For Energy Companies

Easing the Natural Gas Crisis: Reducing Natural Gas Prices through Increased Deployment of Renewable Energy and Energy Efficiency

Renewable energy and energy efficiency may be able to help reduce the current high cost of natural gas, according to a report by Lawrence Berkeley National Laboratory (LBNL). With the recent run-up in natural gas prices, deepening concerns about the ability of North American gas production to keep up with demand, and the continuing reliance on natural gas as a favored fuel for electricity generation, a growing number of voices are calling for increased diversification of energy supplies.

“Our report shows that renewable energy and energy efficiency can displace gas-fired electricity generation, reducing gas demand and putting downward pressure on natural gas prices and bills,” said report co-author Ryan Wiser of LBNL.

The report’s findings are based on a review and analysis of recent modeling studies that have evaluated the gas-price-reduction effect of renewable energy and energy efficiency deployment.  “The 13 studies and 20 specific analyses that we review consistently show that increased use of renewable energy and energy efficiency can begin to reduce natural gas prices,” added co-author Mark Bolinger.  “Our study is the first to demonstrate that these results are broadly consistent with economic theory, results from other national energy models, and limited empirical evidence.”  

While variations in the magnitude of the price suppression are significant among the studies, and more research on this effect is warranted, the studies generally show that each 1% reduction in natural gas demand nationwide is likely to lead to a long-term wellhead price reduction of 0.8% to 2%, with some studies showing even more significant reductions.  “This means that increased use of renewable energy benefits natural gas consumers at a level conservatively estimated to be equivalent to at least $10 to $20 for each megawatt-hour of incremental renewable generation,” noted Bolinger.

The report also develops and demonstrates the use of an analysis tool that can be used to evaluate the potential impact of renewable energy and energy efficiency on natural gas prices and bills across all sectors of the economy.  “Based on our analysis, we find that the 18 existing state renewable portfolio standards (RPS) in the U.S. could provide natural gas bill savings of $7 to $18 billion on a net-present-value basis, while the California RPS alone could deliver national consumer savings of $3 to $9 billion,” said Wiser.

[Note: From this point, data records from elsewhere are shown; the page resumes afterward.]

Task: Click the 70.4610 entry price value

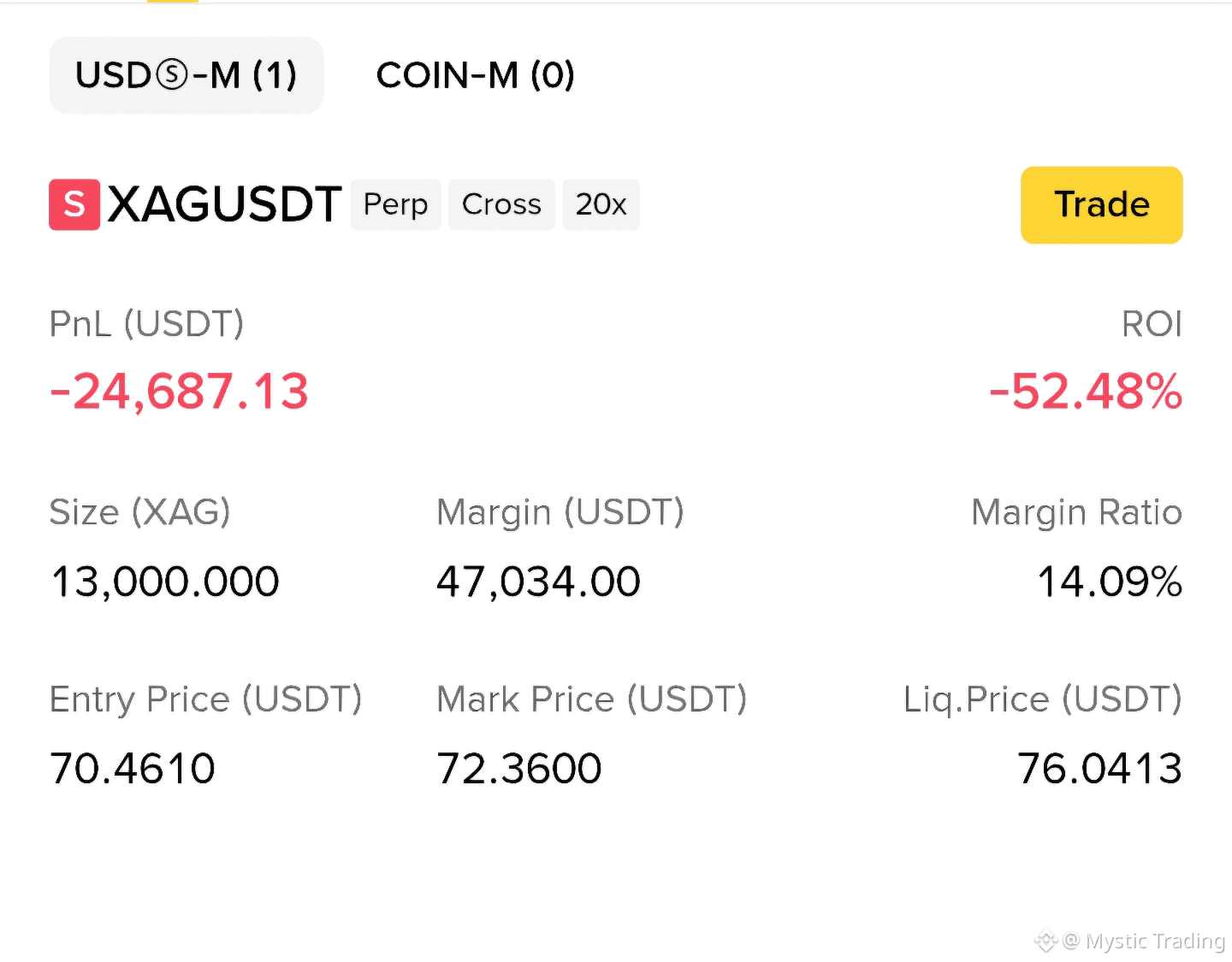Action: (x=133, y=768)
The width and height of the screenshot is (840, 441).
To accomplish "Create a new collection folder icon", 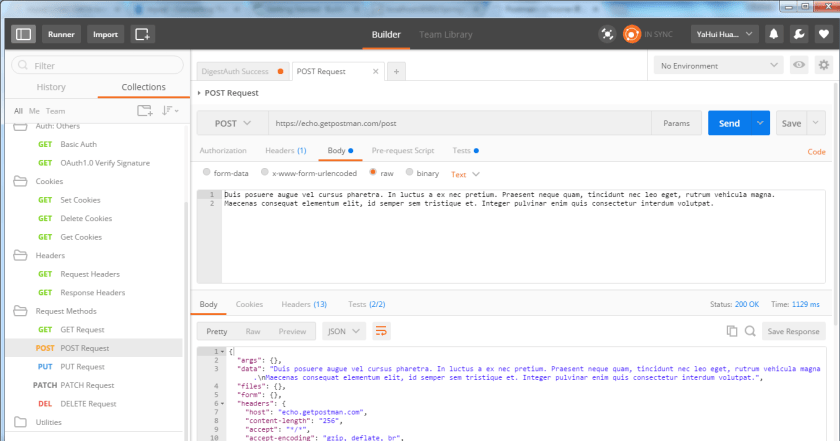I will point(145,111).
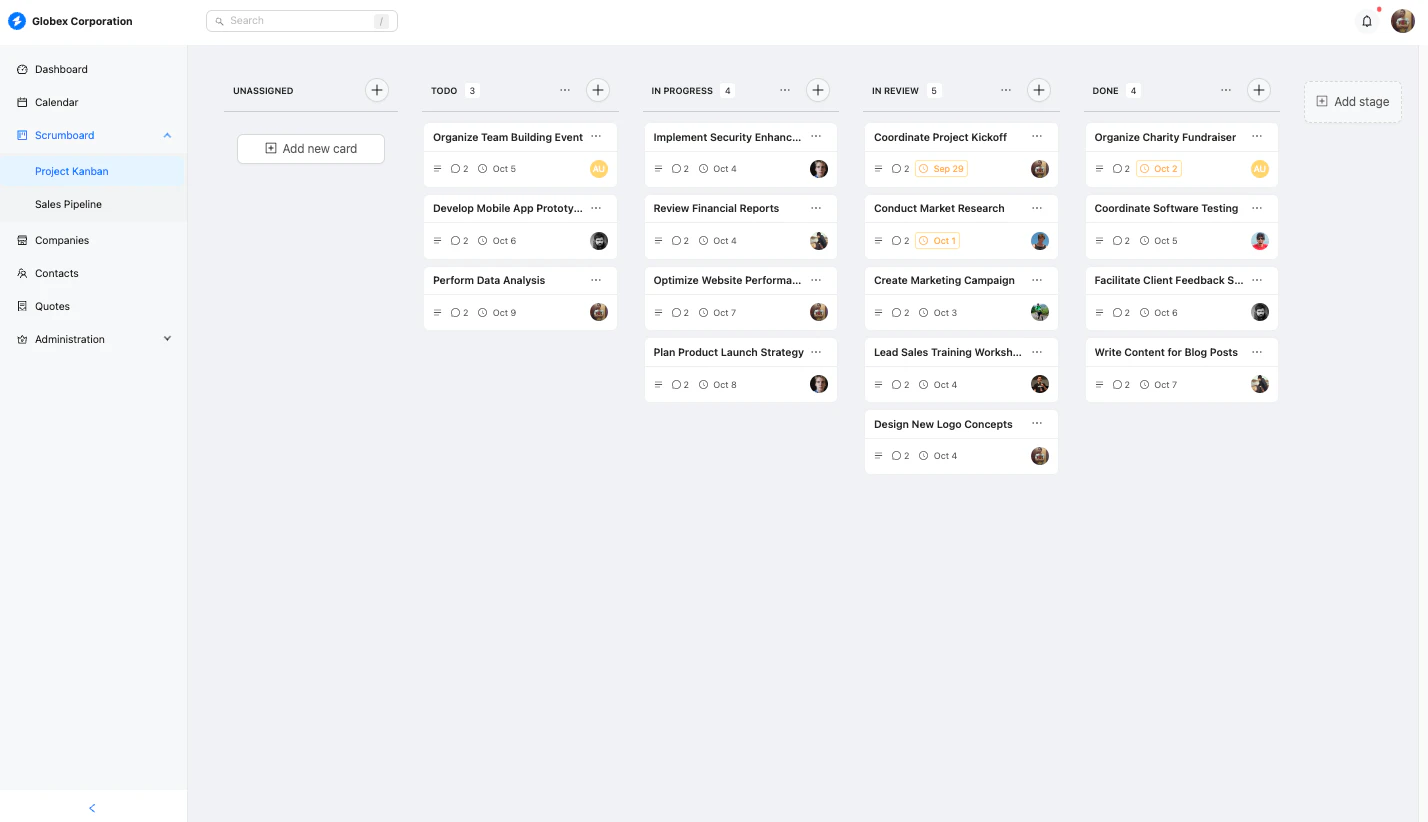Viewport: 1428px width, 822px height.
Task: Open options on the Design New Logo Concepts card
Action: 1037,423
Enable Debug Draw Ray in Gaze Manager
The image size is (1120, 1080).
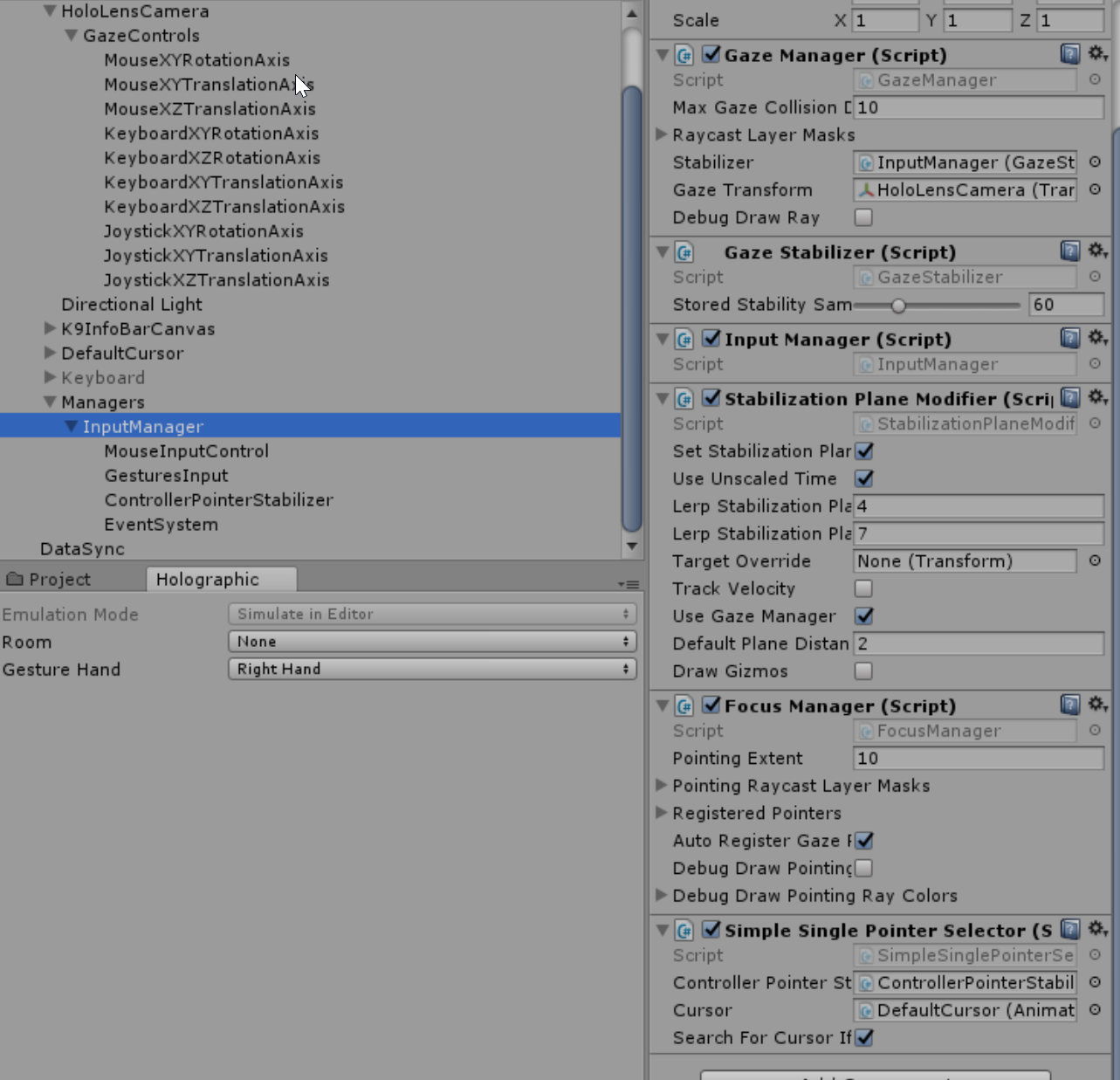coord(862,217)
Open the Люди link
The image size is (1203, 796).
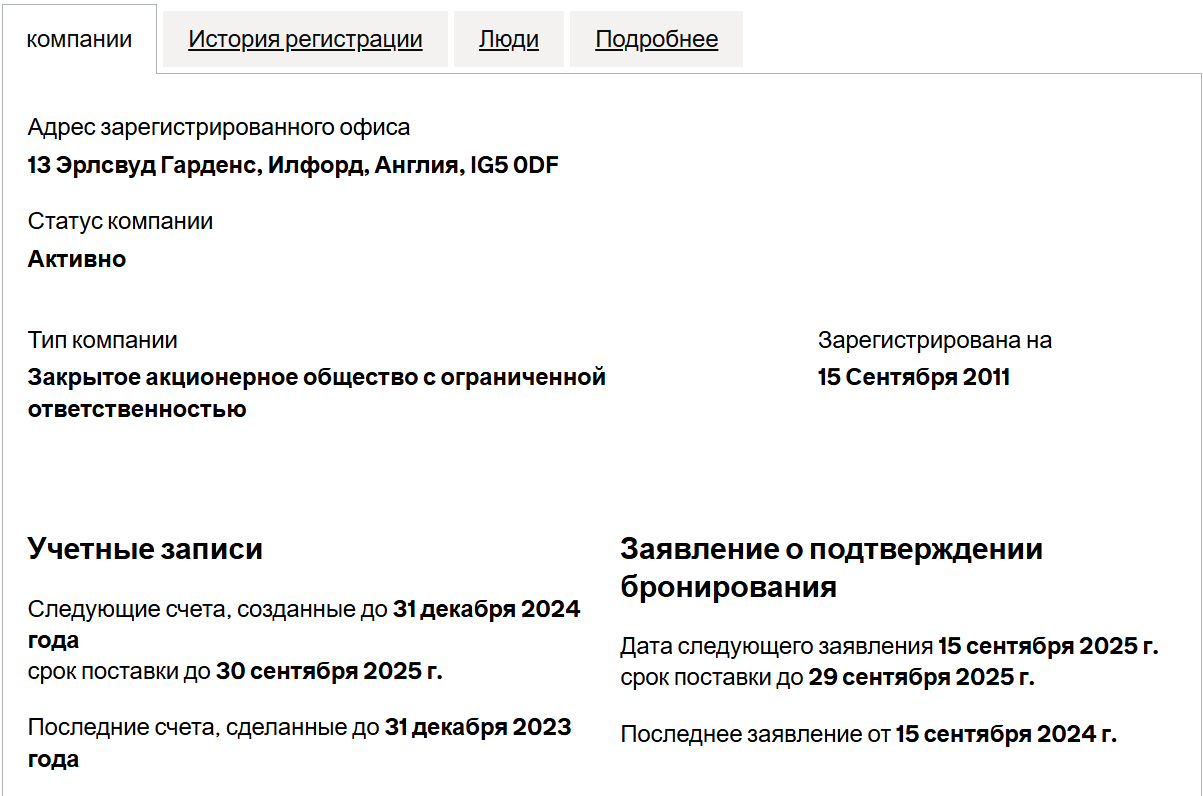(508, 38)
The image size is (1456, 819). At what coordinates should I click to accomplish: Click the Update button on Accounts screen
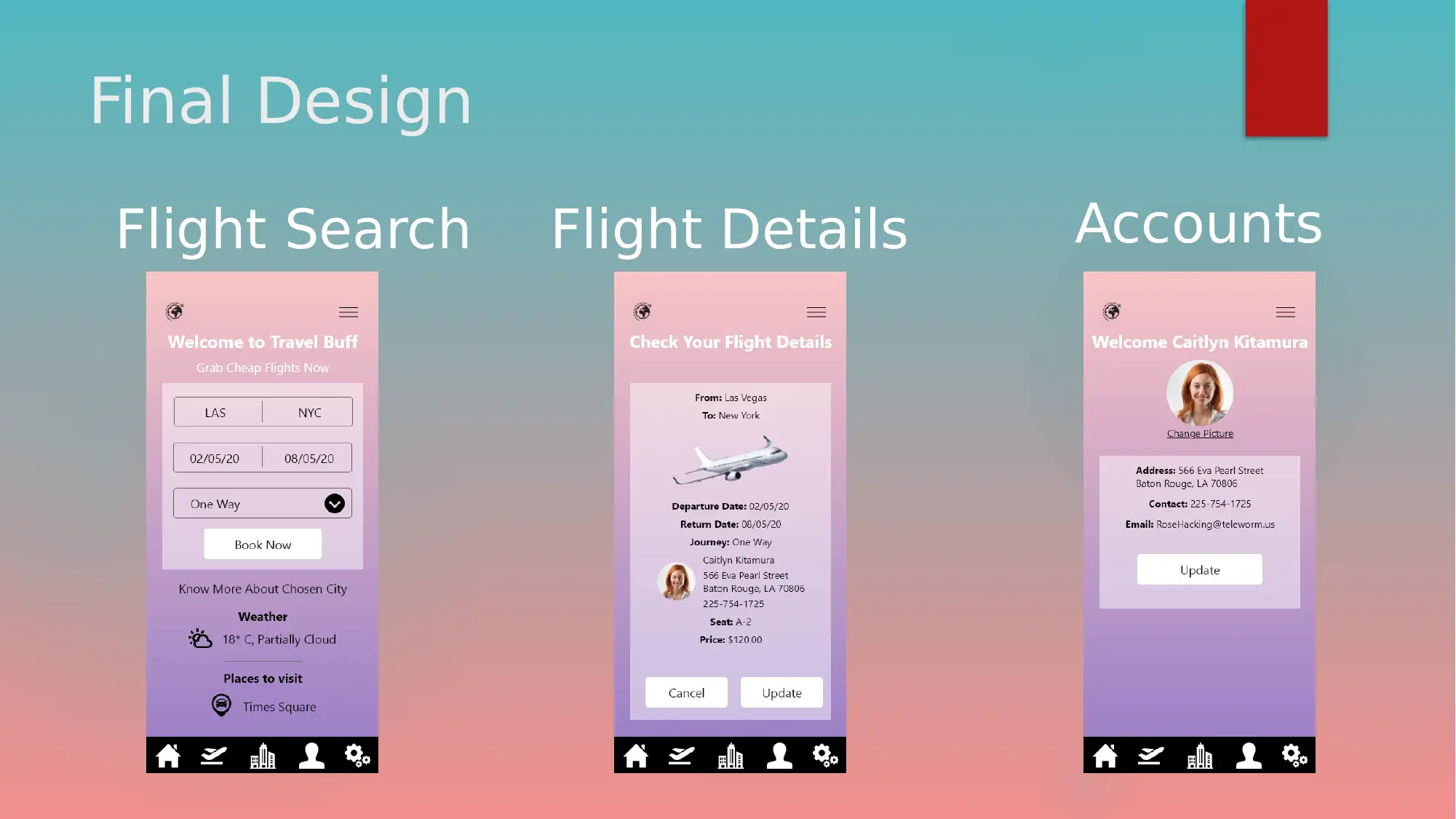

The study also evaluates the potential impacts of New England and New York RPS policies; state renewable energy fund support for renewable projects; projections by AWEA and the Solar Energy Industries Association of wind and solar power deployment, respectively; California’s aggressive natural gas efficiency goals; and two possible national efficiency standards for residential boilers and furnaces.

“Overall, our study suggests that renewable energy and energy efficiency can help to alleviate the threat of high natural gas prices over the short and long term, thereby lowering gas and electricity bills for consumers,” concluded Wiser.